AVAILABLE DATA:
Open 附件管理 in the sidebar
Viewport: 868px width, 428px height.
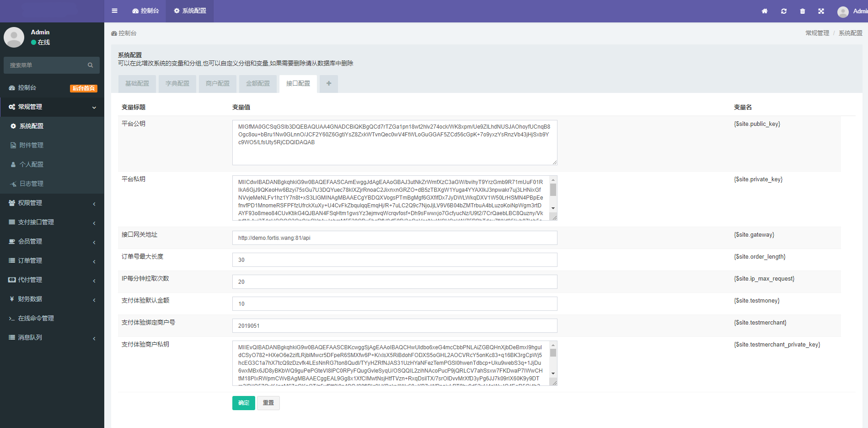coord(32,146)
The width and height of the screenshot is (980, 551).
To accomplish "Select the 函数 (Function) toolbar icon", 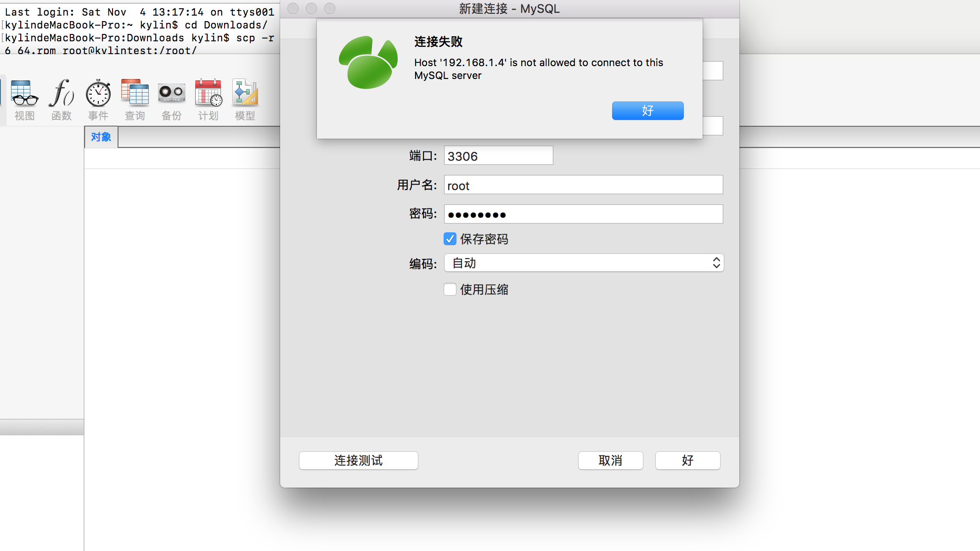I will (x=62, y=99).
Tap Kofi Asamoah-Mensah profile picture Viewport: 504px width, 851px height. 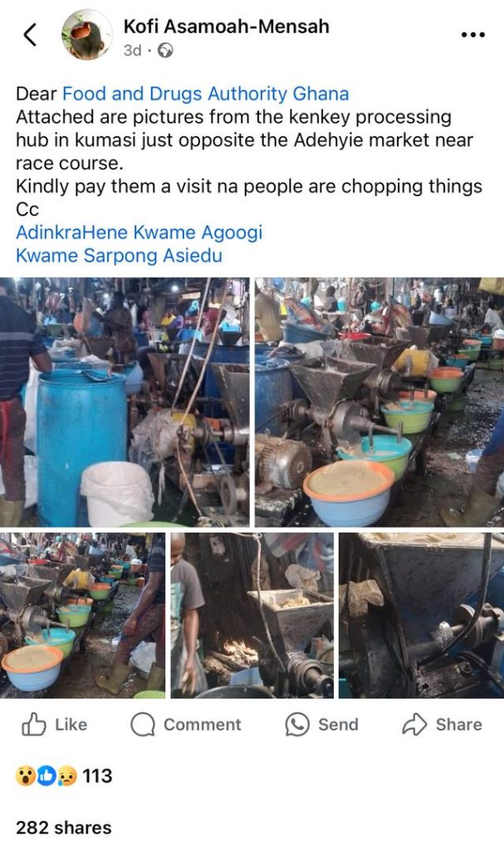pos(86,35)
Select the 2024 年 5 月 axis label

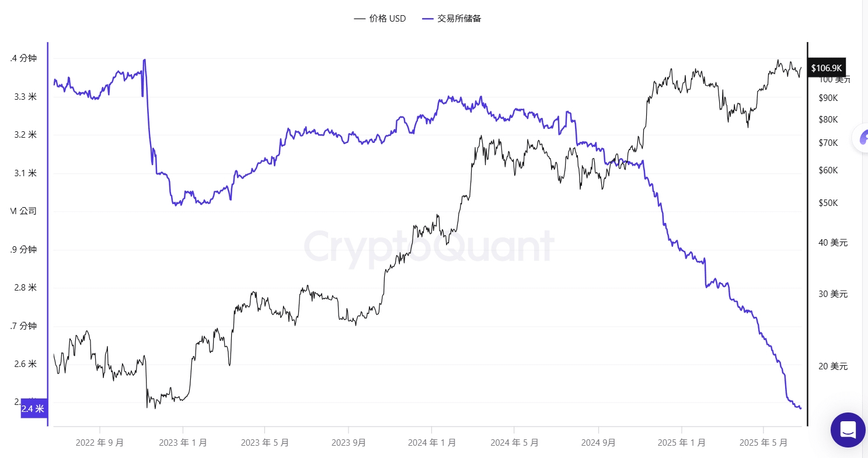pos(514,442)
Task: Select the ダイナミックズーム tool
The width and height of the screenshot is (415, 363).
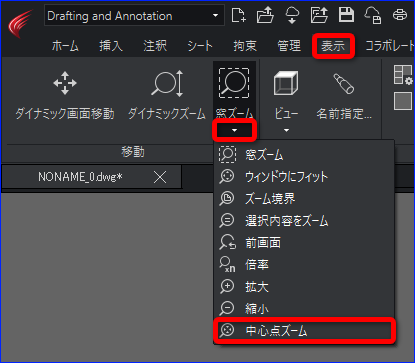Action: [167, 95]
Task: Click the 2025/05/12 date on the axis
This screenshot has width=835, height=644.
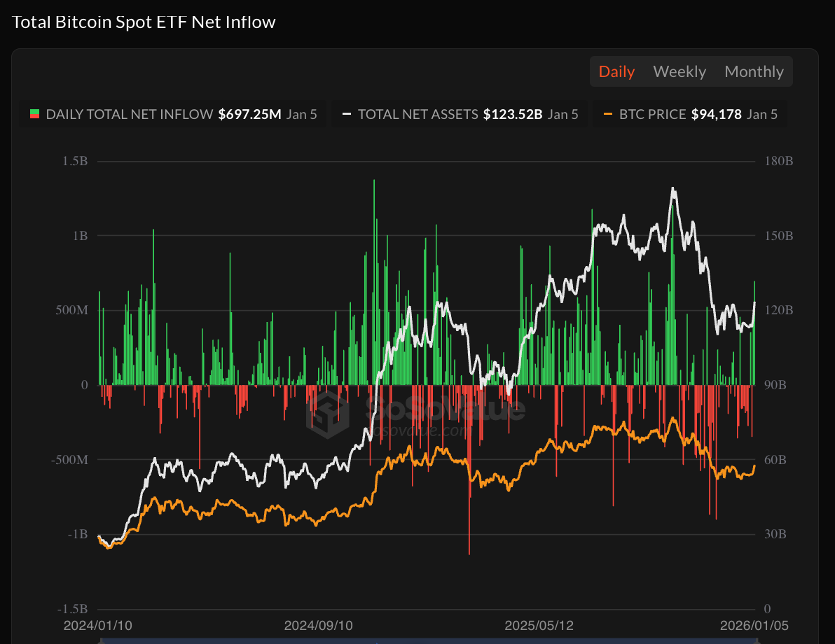Action: [x=539, y=625]
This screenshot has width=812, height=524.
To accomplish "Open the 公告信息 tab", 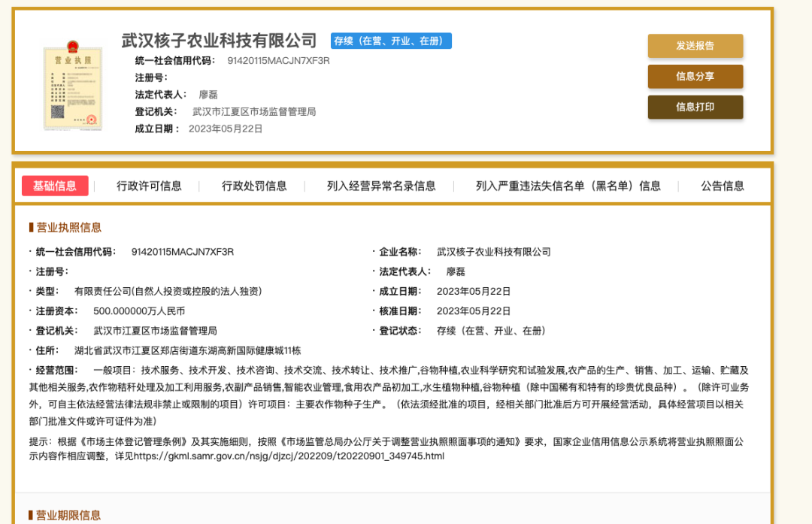I will [x=722, y=186].
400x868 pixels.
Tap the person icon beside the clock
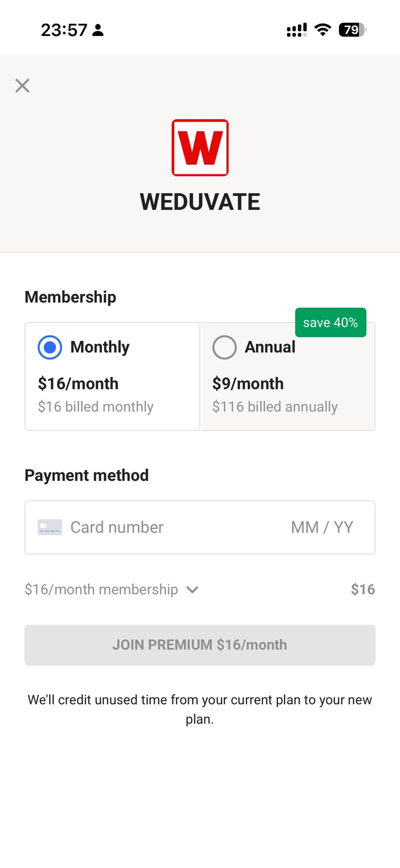coord(99,30)
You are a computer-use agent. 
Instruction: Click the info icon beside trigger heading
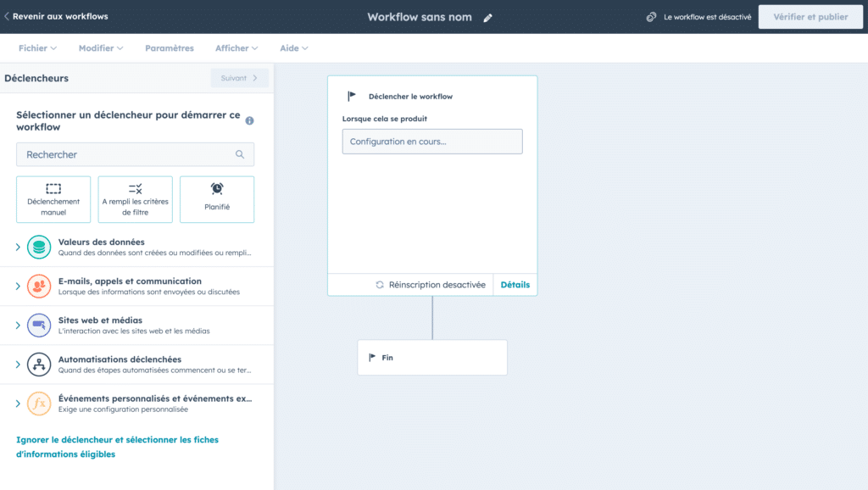(x=250, y=121)
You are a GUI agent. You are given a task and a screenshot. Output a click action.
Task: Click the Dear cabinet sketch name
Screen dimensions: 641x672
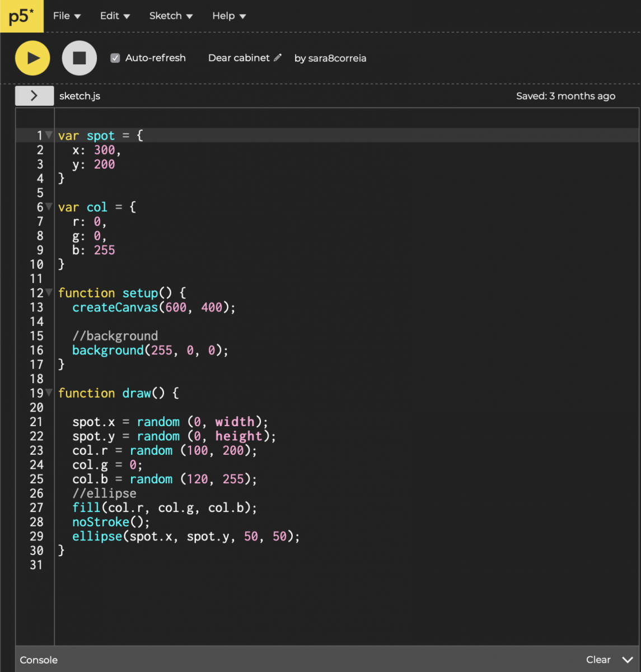click(238, 58)
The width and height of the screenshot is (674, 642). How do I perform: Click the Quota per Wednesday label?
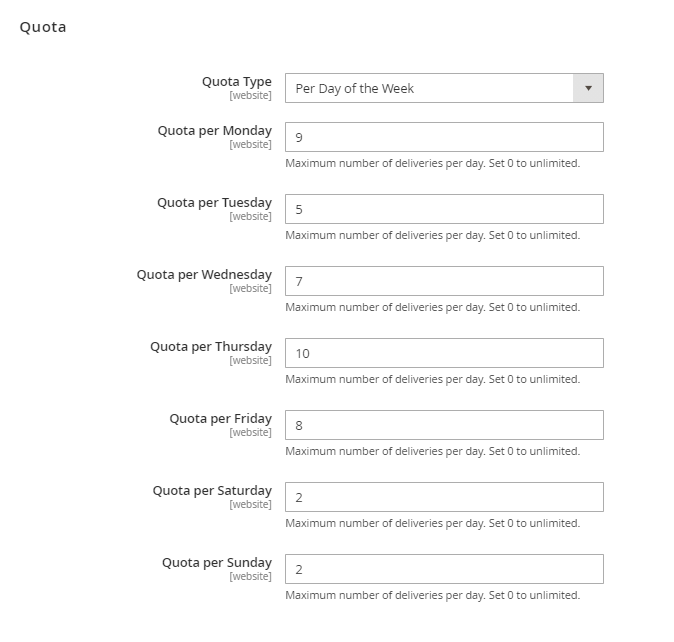204,275
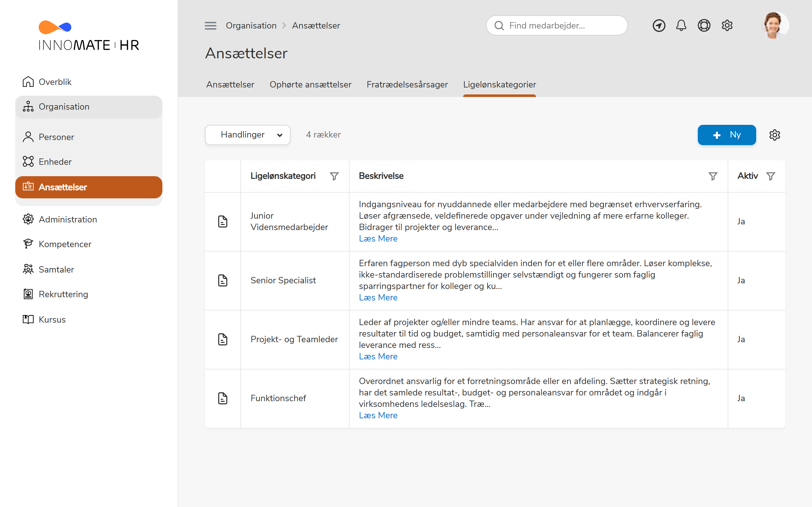This screenshot has width=812, height=507.
Task: Open the hamburger menu icon
Action: 210,25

TASK PROMPT:
Filter the records for the string "agent" and copy every line that holds it.

COMPLETED EXERCISE:
You are a computer-use agent. 
You are a GUI agent. You are given a task and a screenshot. Output a click action.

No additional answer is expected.